Trek Dargo Gyal

LADAKH – HIMALAYA INDIEN

Vallée de Kugsho - Ladakh

Dargo, enfin nous y voila, tout juste débarqués sur le bord de la piste aux côtés de nos sacs à dos empilés dans la poussière. Le chauffeur s’en était allé dare-dare, trop pressé de rentrer à Leh. Le silence était alors retombé en même temps que la poussière et Dargo s’était figé dans la lumière éblouissante de ce début d’après-midi. Nous étions au fin fond du Ladakh, dans un coin perdu qui semblait se tenir à l’écart de l’agitation de la planète.

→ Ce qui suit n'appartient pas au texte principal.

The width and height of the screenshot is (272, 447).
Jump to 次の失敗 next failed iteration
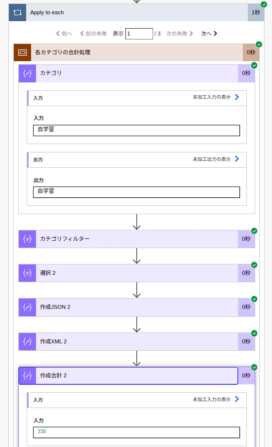180,34
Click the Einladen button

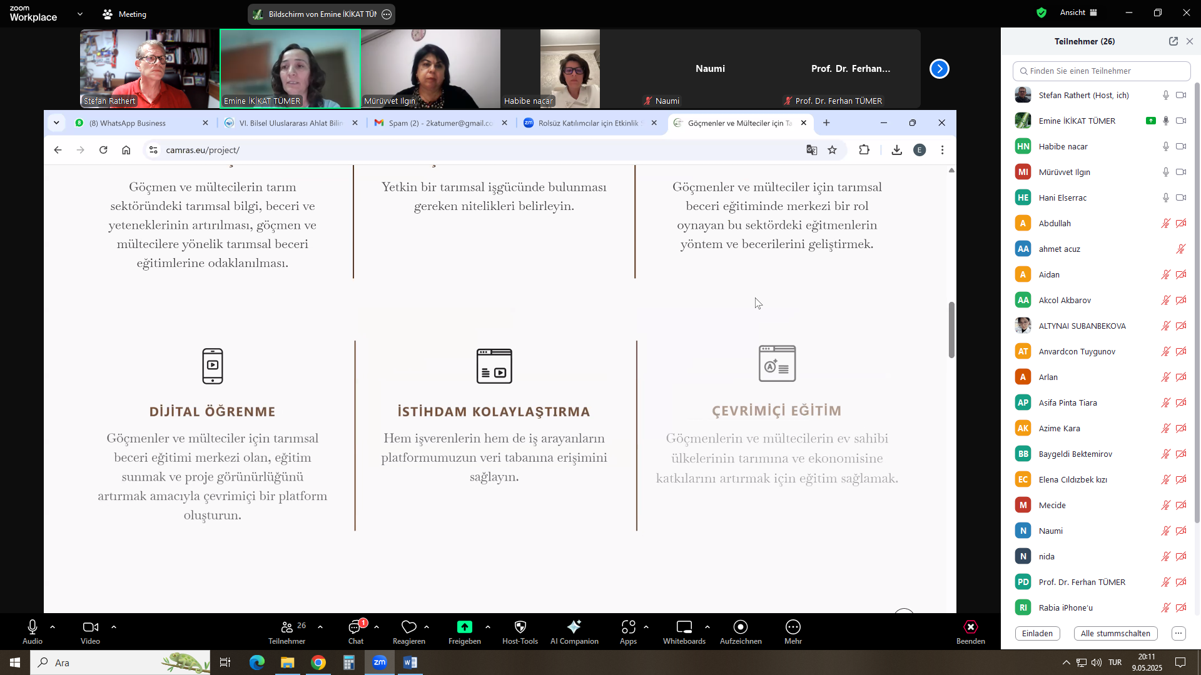pyautogui.click(x=1037, y=633)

Et personne aux alentours, pas le moindre curieux pour nous accueillir.

Village de Dargo sur les bords de l'Indus - Ladakh
chörtens au dessus de Dargo -Ladakh

Dargo est un verger avant d’être un village. Des arbres, il en pousse partout, beaucoup d’abricotiers plantés jusqu’aux seuils même des maisons. Des peupliers aussi qui pointent haut dans le ciel aux dessus d’un couvert végétal si dense que le village est plongé dans la pénombre toute la journée et lorsque au hasard, une trouée dans le feuillage laisse apparaître un petit coin de montagne, on s’aveugle à la vue des mille reflets de la roche à vif. Assurément, le Ladakh est le pays des montagnes nues, du minéral, des tons fauves qui savent si bien jouer avec la lumière. Ainsi en aval de Khalatse, la vallée de l’Indus se rétrécit, les flancs plongent directement dans le fleuve, le décor est alors sans partage, que de la rocaille, ocre, brune, rougeâtre par endroit. Seules de petites bandes de végétation, à l’exemple de Dargo, s’étirent le long du fleuve. Dans ces havres de verdure baignés de soleil où l’eau abonde, se cultivent fruits et légumes que l’on retrouve sur les étals de Leh.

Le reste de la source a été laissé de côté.